### [Exercise description]
Determine how many lines in the entries below contain "computer", and output that number alone.

BEGIN Supplied records

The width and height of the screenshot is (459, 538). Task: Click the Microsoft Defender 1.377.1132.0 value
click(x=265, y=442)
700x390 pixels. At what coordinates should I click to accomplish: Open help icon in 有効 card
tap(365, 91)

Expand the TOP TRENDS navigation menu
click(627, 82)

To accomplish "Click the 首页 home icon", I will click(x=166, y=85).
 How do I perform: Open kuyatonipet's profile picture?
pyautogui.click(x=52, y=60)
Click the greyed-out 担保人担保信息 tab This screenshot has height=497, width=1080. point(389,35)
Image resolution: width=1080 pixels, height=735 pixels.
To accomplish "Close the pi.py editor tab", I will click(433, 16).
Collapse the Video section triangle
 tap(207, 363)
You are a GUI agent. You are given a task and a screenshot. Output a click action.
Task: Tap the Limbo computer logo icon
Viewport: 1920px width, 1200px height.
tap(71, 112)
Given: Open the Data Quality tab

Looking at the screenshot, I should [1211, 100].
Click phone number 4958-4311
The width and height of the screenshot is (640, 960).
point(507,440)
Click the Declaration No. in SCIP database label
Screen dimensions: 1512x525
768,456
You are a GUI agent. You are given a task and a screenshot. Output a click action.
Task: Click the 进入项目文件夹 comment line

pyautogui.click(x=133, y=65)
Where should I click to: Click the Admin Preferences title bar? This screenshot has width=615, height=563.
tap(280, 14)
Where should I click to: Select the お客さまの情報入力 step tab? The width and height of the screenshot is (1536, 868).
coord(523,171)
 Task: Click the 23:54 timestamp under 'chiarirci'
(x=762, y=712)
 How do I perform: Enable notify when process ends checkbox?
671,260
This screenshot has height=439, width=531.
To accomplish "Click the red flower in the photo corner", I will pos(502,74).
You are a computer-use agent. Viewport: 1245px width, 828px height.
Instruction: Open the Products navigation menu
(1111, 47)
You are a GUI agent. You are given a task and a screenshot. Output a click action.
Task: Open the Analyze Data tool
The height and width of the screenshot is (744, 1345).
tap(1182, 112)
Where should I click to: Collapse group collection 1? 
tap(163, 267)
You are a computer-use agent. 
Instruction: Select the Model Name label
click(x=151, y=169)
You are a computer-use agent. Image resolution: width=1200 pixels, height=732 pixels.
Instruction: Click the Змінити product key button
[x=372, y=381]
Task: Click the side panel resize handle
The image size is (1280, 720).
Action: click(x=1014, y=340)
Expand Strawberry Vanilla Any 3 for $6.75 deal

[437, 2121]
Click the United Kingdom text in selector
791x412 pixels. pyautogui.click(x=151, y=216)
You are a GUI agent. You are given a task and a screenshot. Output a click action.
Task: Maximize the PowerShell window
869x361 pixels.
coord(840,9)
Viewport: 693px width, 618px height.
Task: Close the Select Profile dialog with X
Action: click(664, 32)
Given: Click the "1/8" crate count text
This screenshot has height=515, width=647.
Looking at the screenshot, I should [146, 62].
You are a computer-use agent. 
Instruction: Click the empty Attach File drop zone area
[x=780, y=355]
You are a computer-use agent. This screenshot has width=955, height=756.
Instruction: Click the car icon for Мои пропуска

END Supplied records

### [Task output]
6